**Entries supplied**.

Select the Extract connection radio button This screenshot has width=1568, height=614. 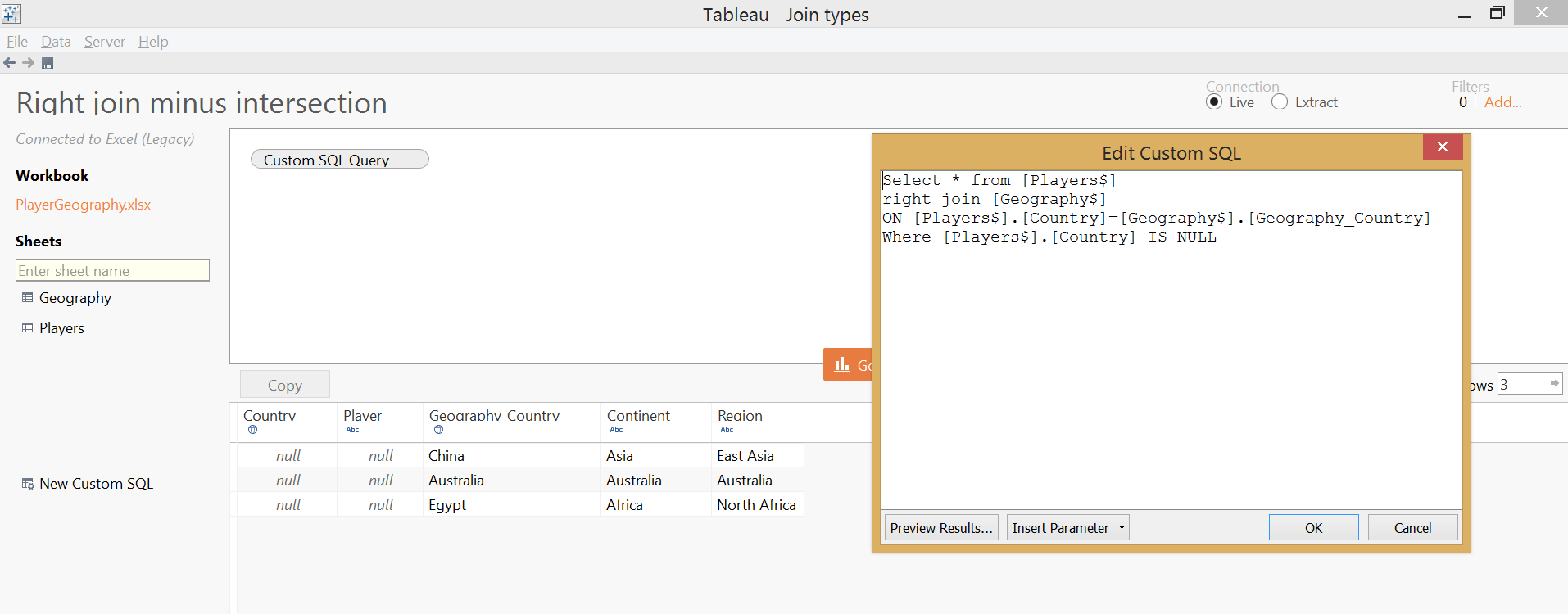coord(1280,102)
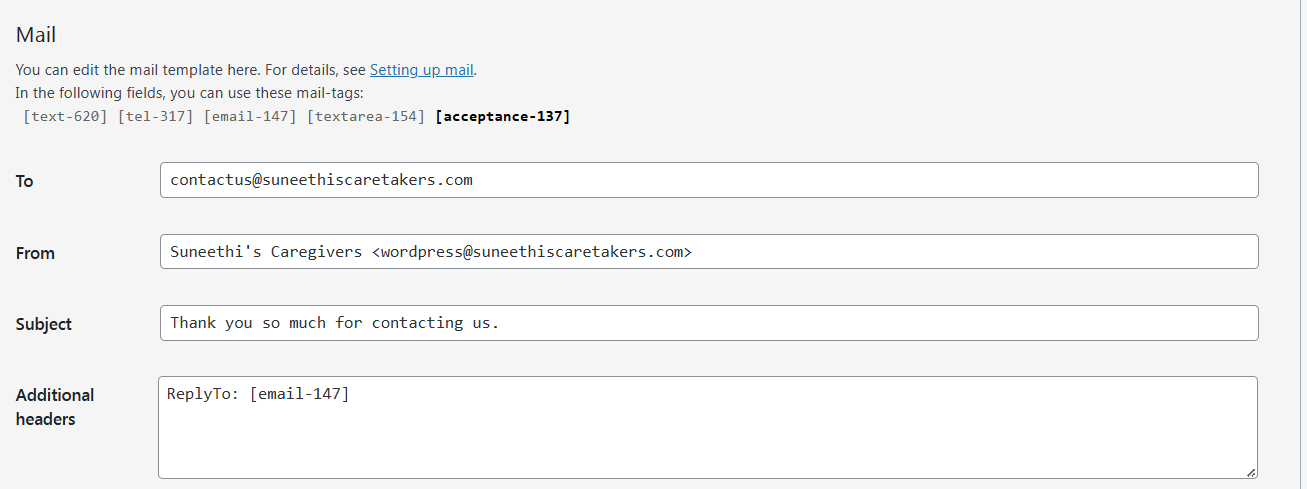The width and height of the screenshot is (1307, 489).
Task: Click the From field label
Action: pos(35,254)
--
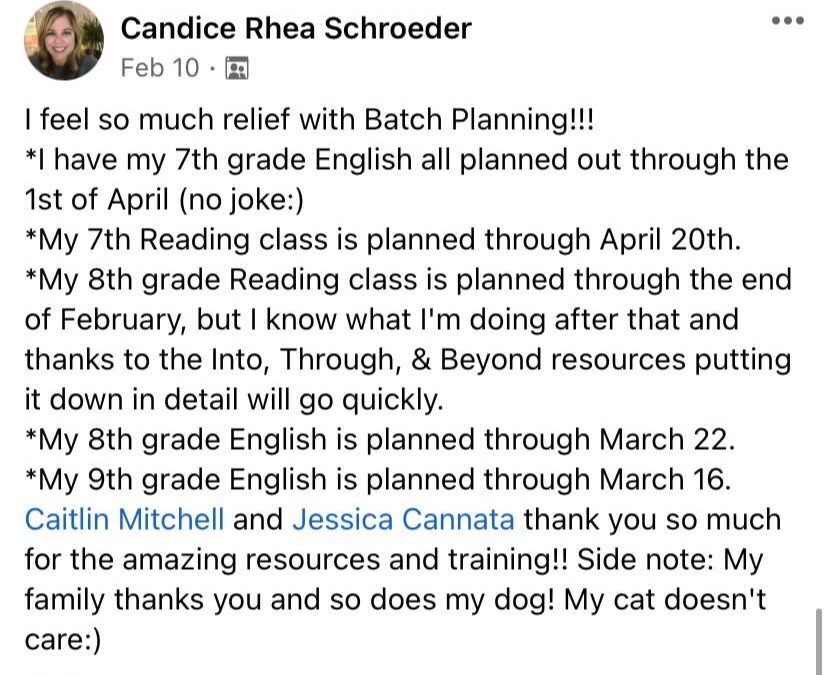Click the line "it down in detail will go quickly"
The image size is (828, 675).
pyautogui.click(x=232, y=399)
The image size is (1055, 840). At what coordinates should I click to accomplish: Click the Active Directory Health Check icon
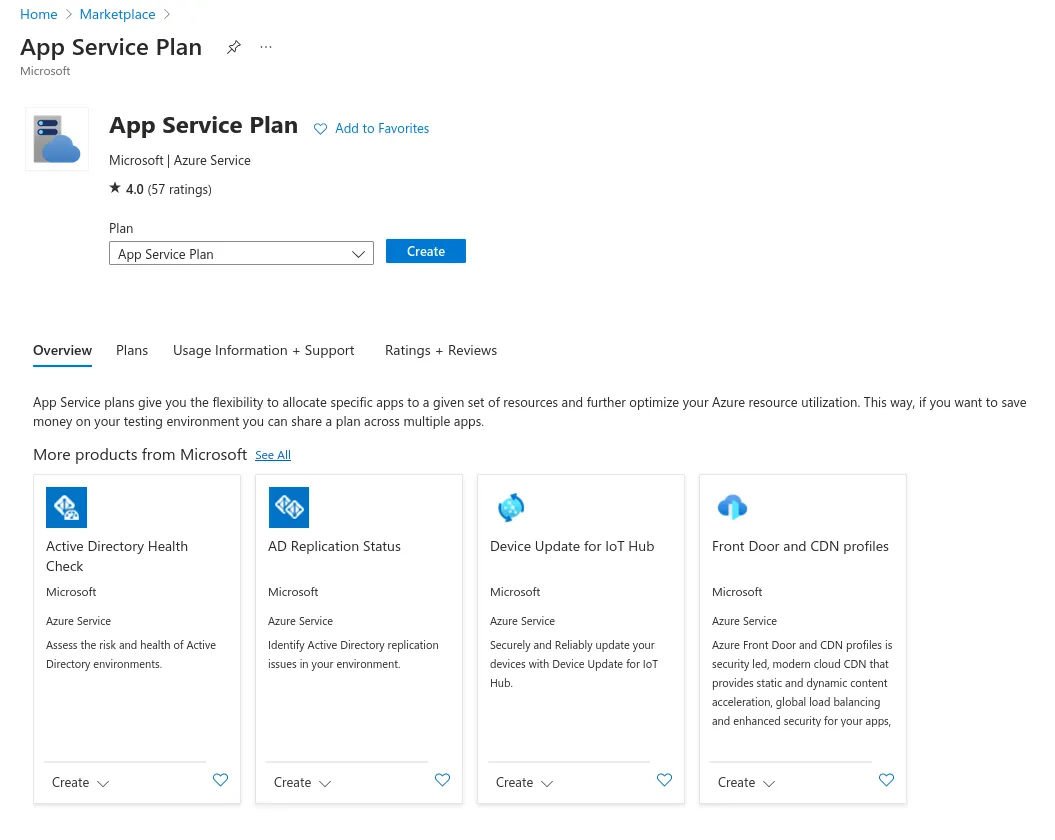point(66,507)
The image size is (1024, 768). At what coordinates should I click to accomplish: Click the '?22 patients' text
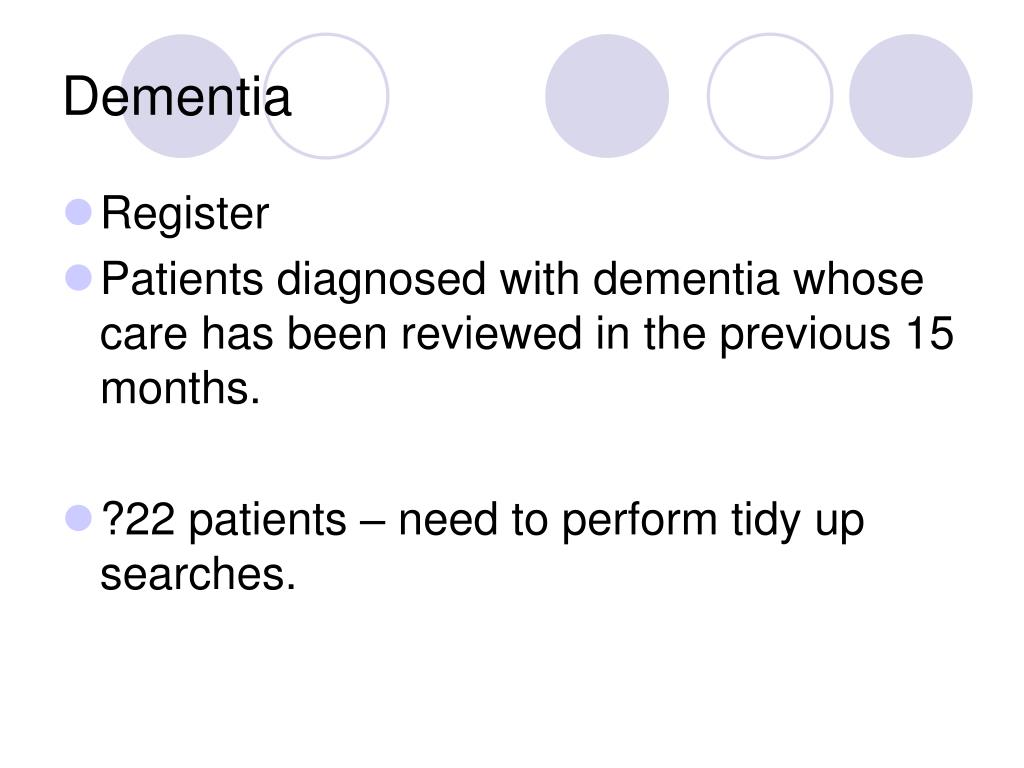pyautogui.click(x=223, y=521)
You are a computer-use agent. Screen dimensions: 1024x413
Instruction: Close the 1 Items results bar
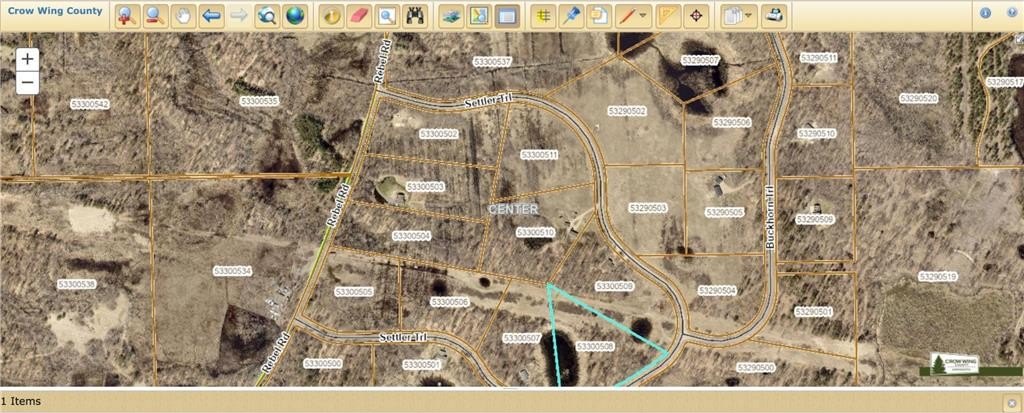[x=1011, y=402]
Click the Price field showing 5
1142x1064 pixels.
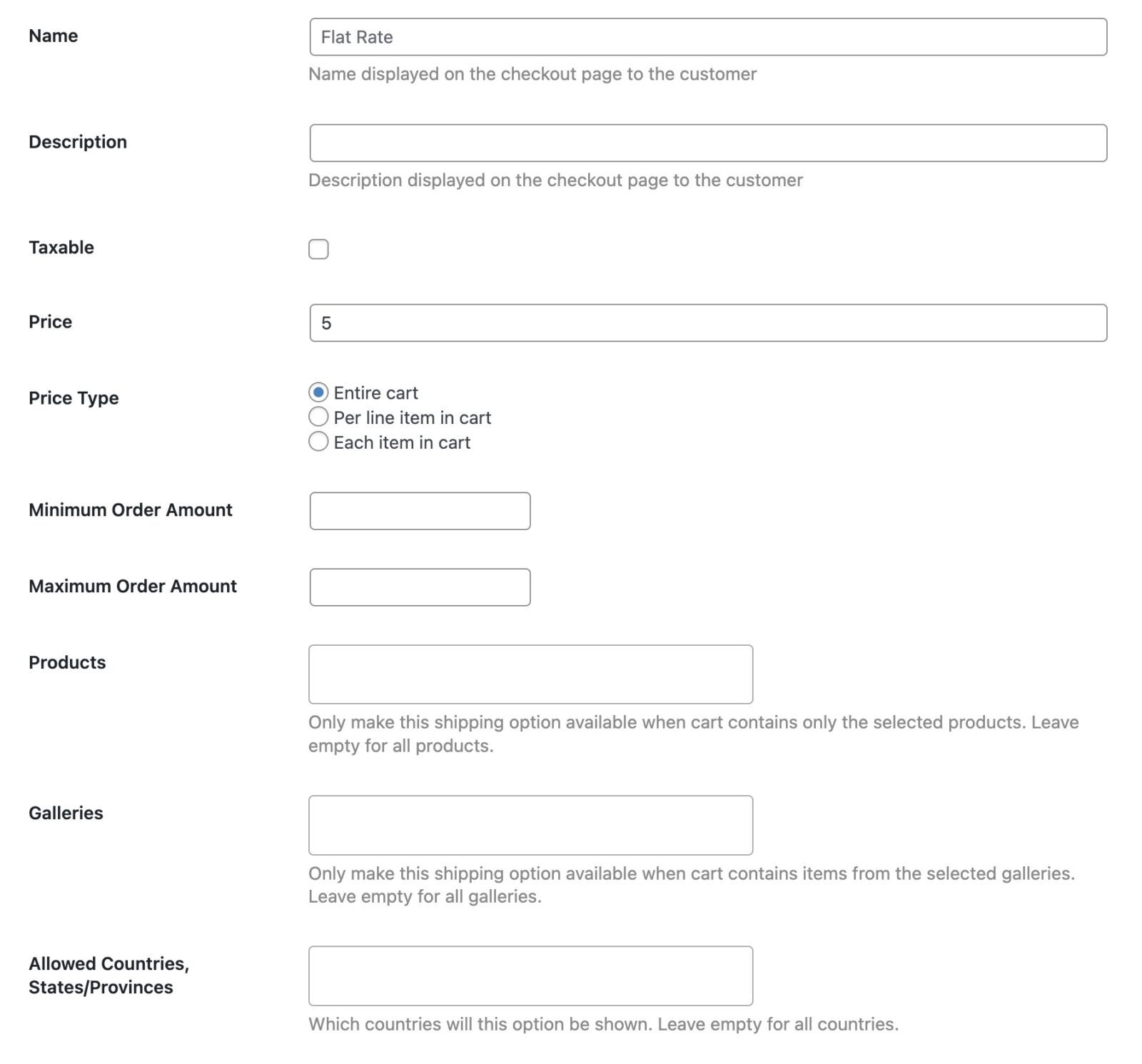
...
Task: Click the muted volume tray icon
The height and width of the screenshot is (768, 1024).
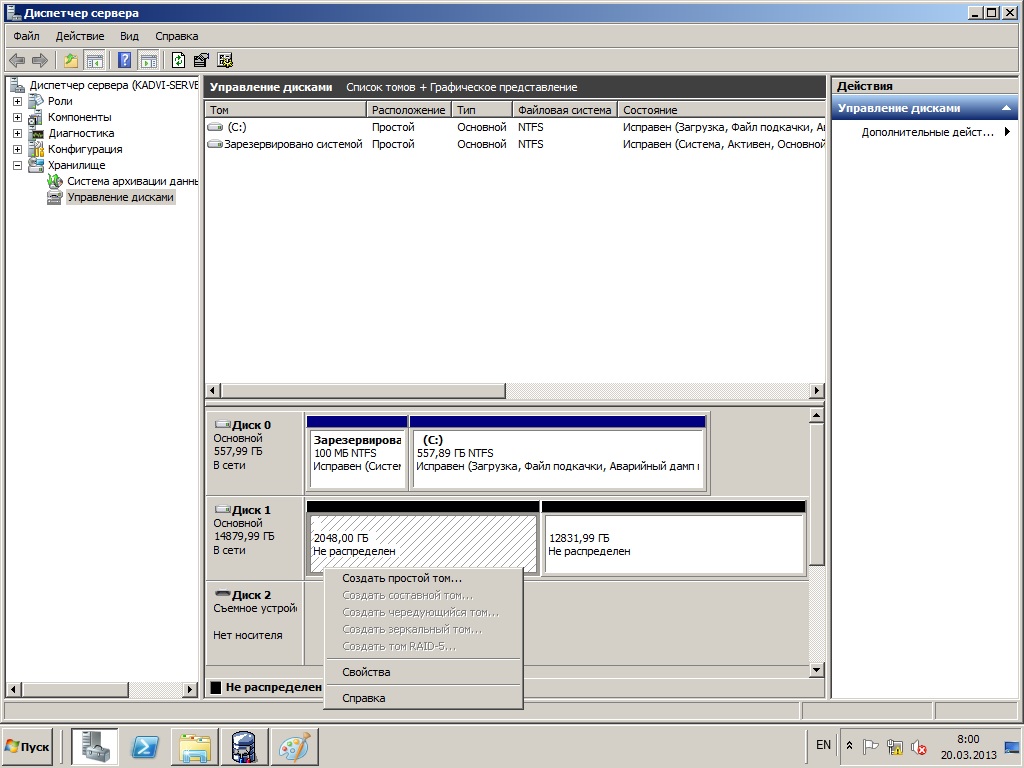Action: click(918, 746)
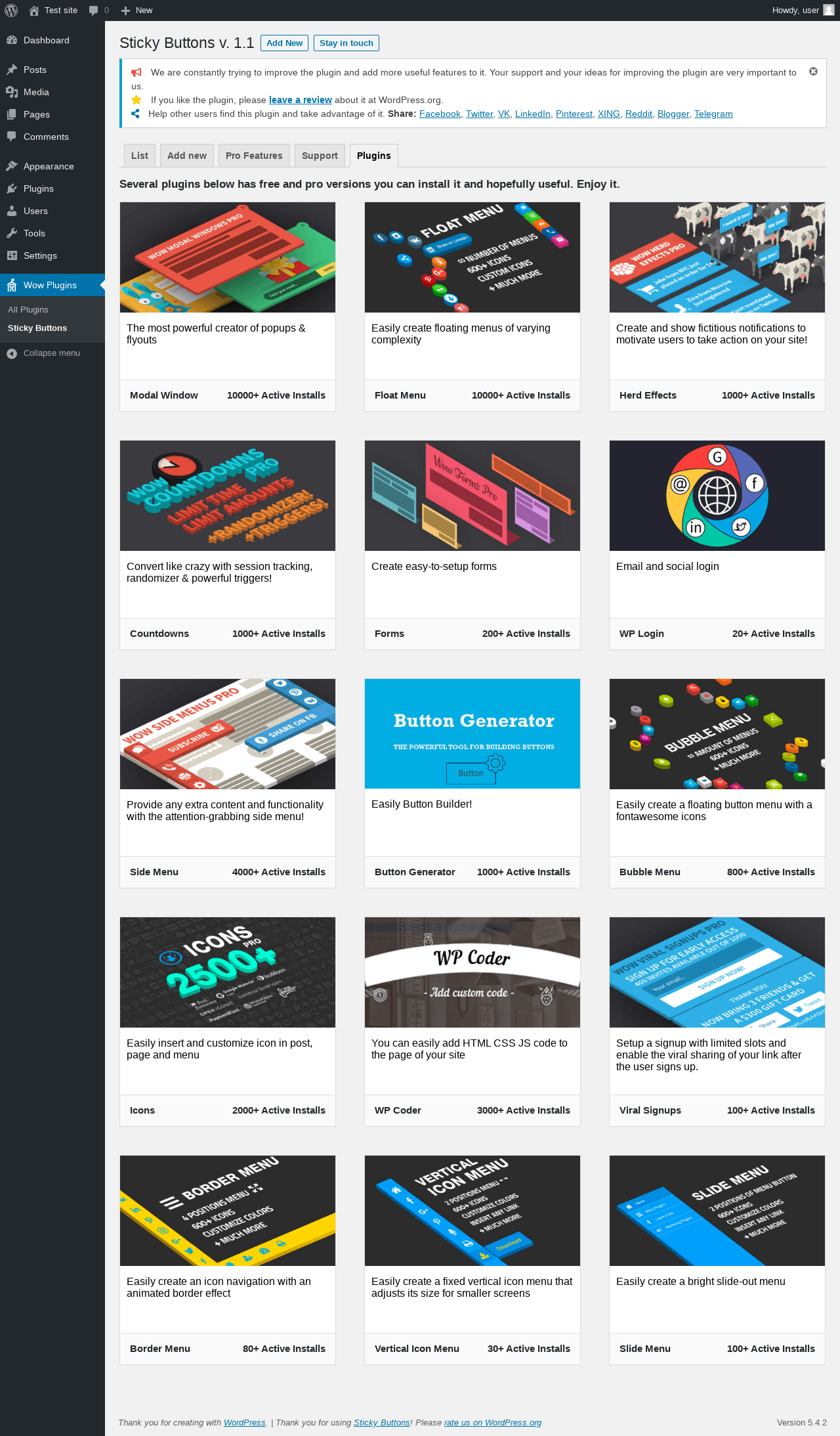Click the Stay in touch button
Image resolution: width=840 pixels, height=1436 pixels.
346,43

**What to work on**. Exact copy, pictures excluded: every line above from the one containing "The image size is (1055, 840)." to the one containing "1142x1064 pixels.", inclusive, and nothing more.

**Answer for this exercise**.
The image size is (1055, 840). At what coordinates should I click to accomplish: Click the Active Directory Health Check icon
point(66,507)
The image size is (1024, 768). At what coordinates should I click to accomplish: Click the '?22 patients' text
pyautogui.click(x=223, y=521)
You are a computer-use agent. Screen dimensions: 1024x413
Instruction: Close the 1 Items results bar
[x=1011, y=402]
Click the Price field showing 5
1142x1064 pixels.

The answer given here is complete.